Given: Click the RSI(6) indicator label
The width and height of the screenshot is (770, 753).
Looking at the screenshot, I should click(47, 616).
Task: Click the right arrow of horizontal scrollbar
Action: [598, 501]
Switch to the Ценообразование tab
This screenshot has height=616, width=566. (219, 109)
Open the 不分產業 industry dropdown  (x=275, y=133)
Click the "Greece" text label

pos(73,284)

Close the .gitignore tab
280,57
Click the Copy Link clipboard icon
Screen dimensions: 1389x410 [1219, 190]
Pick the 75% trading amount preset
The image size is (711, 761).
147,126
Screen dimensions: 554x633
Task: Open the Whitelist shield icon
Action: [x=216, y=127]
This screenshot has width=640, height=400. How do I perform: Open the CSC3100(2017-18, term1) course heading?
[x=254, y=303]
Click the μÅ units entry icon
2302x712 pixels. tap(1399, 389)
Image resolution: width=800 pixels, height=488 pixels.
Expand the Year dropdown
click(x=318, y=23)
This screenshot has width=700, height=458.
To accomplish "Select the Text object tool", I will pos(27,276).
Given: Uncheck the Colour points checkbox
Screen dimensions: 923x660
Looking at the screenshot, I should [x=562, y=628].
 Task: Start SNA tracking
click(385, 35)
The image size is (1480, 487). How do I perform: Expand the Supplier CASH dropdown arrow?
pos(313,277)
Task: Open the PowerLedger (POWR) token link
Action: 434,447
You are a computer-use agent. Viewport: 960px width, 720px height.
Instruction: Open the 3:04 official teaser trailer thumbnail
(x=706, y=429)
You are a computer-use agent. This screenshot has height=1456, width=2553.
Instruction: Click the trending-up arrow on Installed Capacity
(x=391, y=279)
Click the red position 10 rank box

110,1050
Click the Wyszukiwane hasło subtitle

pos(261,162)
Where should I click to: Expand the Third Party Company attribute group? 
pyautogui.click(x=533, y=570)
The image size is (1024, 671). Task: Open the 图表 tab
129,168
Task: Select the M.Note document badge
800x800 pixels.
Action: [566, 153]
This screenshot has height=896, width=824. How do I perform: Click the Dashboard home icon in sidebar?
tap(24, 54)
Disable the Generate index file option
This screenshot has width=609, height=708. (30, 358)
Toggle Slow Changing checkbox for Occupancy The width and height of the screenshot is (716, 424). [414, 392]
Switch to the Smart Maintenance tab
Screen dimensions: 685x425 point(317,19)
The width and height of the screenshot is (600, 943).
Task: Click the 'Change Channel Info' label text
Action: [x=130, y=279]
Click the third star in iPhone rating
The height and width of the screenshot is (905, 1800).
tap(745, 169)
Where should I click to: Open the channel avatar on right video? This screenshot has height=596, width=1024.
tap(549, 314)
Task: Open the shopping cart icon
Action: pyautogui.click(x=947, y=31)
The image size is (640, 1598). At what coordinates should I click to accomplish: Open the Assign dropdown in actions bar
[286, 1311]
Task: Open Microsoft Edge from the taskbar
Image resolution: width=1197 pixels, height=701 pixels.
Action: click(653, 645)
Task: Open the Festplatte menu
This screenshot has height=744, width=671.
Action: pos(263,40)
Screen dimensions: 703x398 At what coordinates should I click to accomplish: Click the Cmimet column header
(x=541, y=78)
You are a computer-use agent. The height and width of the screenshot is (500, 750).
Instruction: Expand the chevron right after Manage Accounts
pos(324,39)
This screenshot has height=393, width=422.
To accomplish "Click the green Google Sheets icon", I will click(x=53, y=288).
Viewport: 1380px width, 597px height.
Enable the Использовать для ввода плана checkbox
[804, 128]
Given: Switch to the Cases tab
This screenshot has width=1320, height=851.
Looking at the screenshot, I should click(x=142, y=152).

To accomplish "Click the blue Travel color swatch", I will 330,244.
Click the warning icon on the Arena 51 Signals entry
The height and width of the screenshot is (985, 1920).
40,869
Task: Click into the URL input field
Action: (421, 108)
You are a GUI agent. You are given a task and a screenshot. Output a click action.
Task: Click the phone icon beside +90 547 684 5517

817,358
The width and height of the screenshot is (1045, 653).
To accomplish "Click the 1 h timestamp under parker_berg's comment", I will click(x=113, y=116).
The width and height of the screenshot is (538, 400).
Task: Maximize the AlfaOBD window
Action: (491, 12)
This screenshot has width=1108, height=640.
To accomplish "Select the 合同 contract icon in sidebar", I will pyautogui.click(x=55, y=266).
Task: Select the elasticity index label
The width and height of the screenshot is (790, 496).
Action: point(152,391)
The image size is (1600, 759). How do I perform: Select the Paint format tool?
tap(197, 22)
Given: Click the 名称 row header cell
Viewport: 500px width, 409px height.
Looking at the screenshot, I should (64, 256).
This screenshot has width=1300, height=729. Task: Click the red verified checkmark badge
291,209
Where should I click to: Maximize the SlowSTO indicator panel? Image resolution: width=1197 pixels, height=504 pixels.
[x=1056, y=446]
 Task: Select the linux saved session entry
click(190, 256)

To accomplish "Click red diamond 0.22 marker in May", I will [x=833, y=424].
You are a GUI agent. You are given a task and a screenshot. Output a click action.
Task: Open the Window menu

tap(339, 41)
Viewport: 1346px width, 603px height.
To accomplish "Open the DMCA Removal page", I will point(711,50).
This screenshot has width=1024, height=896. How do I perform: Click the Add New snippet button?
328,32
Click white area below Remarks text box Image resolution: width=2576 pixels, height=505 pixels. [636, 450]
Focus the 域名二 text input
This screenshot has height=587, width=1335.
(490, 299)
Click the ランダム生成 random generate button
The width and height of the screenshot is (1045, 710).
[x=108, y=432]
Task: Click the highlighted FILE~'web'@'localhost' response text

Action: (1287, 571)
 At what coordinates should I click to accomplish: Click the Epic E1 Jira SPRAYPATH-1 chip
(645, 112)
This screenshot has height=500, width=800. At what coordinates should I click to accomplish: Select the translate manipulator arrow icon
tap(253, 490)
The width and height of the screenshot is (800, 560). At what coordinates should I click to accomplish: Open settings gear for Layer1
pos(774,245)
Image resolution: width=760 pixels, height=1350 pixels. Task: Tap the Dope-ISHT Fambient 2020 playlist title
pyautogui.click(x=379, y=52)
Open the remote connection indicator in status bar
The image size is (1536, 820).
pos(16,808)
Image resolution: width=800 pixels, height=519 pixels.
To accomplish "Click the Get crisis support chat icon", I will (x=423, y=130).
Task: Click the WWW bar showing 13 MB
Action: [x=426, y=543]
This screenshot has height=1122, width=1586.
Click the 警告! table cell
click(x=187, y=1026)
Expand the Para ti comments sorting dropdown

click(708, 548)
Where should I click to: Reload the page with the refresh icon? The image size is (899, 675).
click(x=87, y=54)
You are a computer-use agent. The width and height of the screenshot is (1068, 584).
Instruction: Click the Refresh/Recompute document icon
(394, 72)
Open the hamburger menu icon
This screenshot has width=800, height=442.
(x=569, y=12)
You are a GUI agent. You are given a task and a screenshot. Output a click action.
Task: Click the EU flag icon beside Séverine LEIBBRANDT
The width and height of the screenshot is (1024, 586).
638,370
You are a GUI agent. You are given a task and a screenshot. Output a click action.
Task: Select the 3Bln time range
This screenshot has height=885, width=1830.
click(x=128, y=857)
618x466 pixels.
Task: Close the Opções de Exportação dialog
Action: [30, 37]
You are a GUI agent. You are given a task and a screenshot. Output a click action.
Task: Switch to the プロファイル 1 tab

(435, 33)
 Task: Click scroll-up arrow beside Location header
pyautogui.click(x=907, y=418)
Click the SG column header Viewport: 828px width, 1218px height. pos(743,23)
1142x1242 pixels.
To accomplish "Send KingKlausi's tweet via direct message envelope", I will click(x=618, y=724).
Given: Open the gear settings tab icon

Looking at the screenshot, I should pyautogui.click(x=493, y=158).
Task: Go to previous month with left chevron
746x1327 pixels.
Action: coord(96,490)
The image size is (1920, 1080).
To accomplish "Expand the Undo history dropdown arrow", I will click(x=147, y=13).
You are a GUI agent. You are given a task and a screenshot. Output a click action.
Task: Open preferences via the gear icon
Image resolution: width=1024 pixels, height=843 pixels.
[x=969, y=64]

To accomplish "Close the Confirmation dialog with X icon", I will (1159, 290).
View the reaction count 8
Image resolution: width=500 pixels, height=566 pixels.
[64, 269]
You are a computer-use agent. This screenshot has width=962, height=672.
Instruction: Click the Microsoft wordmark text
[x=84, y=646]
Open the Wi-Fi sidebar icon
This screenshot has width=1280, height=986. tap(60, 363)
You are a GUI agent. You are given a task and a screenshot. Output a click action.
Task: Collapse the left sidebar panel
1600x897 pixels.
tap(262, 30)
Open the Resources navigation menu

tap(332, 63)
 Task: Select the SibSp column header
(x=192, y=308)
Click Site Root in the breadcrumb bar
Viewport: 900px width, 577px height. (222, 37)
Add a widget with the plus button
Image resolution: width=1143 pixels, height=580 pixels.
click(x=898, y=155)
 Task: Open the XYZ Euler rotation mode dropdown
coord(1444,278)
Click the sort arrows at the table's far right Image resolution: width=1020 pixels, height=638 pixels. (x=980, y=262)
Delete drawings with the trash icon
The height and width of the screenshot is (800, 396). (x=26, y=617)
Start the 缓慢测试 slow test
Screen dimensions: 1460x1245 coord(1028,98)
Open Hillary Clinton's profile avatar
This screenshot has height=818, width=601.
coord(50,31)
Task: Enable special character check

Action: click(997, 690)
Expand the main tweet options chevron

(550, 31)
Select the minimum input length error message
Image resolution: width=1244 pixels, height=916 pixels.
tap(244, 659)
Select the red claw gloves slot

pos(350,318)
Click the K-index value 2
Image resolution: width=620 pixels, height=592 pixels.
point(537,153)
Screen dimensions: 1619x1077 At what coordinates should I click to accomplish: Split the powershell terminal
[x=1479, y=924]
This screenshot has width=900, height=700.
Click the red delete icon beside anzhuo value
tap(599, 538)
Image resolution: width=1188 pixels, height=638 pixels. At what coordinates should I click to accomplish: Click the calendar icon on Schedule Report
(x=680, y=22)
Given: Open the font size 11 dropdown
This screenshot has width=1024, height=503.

= = = =

* YOUR OBJECTIVE
From the records above, return each line that has the string "left".

* RESPONSE
Task: Go to previous month with left chevron
Task: Collapse the left sidebar panel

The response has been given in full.